The problem is, all of those are bullshit. Fire ends up being a thing you just kind of carry with you, because a stowed fiery torch won't go out even if you go underwater. The food supplies are all pre-loaded except for some that are randomized, with no real capacity for hunting or gathering. Water is kind of a thing, but given you get a bunch of reusable water bottles within five minutes of starting the game, every stream, dribble, or basin becomes not just a source of water now, but well into finding the next one.
The interactions of the world, to some degree, follow rules...But they're also almost all canned, with only the things measured by your everpresent smartphone--I mean, space comm unit thing that's science fictiony and futuristic, actually having any real importance. Temperature, wind, humidity, these play some part in a lot of interactions...But even then, the interactions are so basic that they may as well be hard pre-determined, too. Running through the dry brush with your torch in hand doesn't do a damn thing, until you find a plant with a dedicated "apply fire to this" interaction...And that just lets you start a brief, more potent than your torch, campfire.
Then the game wants to play at exploration, adventure, the whole "survive at any cost" angle...But it doesn't actually have the fullness of world to do that, to say nothing of how often it kicks you into entirely linear puzzle dungeons.
I had to do a first-person block sliding puzzle while I was working on this review, okay? That's ludicrous.
Even the exploration ends up feeling canned, since it's ultimately for finding specific, pre-placed things, most typically objects to build your comm antenna and get off this hell rock.
Yet, because of using the mechanics and meter-management of a survival game, the puzzles end up being a mix of simple and fussy, the interactions often too basic due to your minimal access to manipulations and verbs.

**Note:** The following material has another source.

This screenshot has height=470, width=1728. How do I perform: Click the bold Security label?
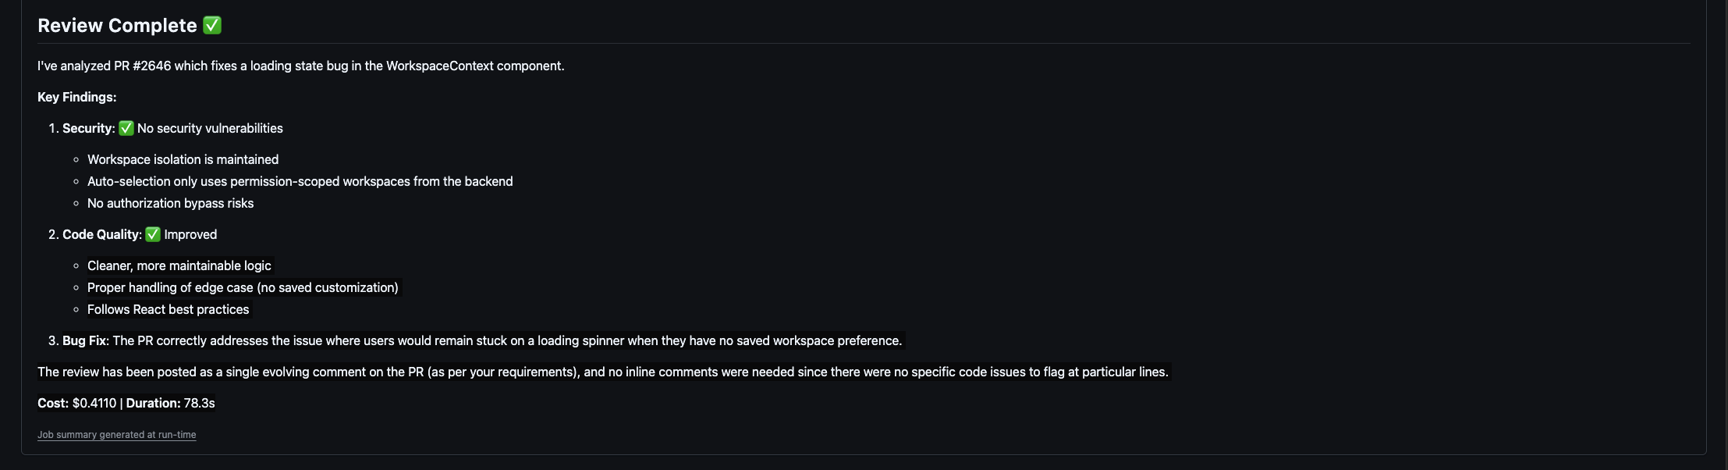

This is especially true with any puzzles built centrally around this interaction, where the lack of verbs (and awkward access to the ones you have) really hurt.
So that's a lot of words talking about all the things the game does wrong. Does it do anything right?
Well, yeah. There are some crafted scenes, shots of support pods dropping and other such visuals, that are simply gorgeous. There's some interesting worldbuilding and fascinating implications in some of the places you have to go.
And it's a tiny little thing, but...This is not only a game where you can choose your character's gender, but whether to use the masculine or feminine voice, independently of eachother. I don't know if that's entirely on purpose, but having the space for someone who doesn't quite mesh with either side of the gender binary to get a little closer to themselves is absolutely a good thing.
Oh, and while I can't test it due to lack of hardware, there is PSVR support. So if you're craving more content for your goggles, the problems with this might just be something you can overlook.
But over here in "play games on a TV" land, where I've got a swathe of games to choose from and a whole stack of PS4-case-shaped packages under my Christmas tree, it's just not worth the investment. I hate saying that, you know I hate saying that...But that doesn't make it less true.
Hopefully, like with all my negative reviews, a lot of this stuff will get patched out. I want to be able to come back in six months and say it's all wrong now, and write a whole new review. But unless and until that time comes to pass...Put your hope for humanity's future in other hands.